● **EXERCISE OBJECTIVE**
Gather from the material every line that contains the string "computer".

● **EXTRACTED MATERIAL**
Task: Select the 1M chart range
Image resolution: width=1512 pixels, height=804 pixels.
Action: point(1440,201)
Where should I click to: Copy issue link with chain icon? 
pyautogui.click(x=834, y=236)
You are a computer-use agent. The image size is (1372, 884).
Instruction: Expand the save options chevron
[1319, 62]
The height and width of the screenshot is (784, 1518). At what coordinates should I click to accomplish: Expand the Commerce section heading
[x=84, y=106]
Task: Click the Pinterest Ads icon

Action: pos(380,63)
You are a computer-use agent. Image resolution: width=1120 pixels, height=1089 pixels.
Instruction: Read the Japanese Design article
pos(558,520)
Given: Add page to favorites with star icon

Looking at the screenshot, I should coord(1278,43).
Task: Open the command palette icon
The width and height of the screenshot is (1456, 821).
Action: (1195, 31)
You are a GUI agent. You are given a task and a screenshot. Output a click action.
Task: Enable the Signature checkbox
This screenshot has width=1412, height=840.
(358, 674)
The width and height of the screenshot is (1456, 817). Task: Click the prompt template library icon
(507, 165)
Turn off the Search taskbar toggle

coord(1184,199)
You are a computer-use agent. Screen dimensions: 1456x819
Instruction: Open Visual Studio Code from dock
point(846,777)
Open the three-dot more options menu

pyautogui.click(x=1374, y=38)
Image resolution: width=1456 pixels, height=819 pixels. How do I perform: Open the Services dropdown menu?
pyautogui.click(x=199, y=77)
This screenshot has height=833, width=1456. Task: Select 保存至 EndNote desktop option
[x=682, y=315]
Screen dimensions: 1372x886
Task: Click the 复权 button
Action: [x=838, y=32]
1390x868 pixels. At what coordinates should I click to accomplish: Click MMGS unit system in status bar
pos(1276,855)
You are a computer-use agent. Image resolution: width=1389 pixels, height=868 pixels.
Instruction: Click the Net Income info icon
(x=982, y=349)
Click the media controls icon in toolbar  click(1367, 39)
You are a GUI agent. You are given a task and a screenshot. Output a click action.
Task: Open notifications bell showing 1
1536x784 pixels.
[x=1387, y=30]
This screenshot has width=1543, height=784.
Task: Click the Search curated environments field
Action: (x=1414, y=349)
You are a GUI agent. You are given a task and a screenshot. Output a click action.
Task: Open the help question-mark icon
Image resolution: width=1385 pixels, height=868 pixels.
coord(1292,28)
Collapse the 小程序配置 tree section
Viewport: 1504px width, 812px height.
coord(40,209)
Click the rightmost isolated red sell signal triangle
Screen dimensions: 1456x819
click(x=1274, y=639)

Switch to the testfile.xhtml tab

● **FINISHED TASK**
You are a computer-use agent. The image size is (1372, 884).
You are a computer-use agent. Image resolution: width=1120 pixels, height=1089 pixels.
You are a computer-use agent. Screen dimensions: 1456x819
You are a computer-use agent. Image resolution: width=1389 pixels, height=868 pixels.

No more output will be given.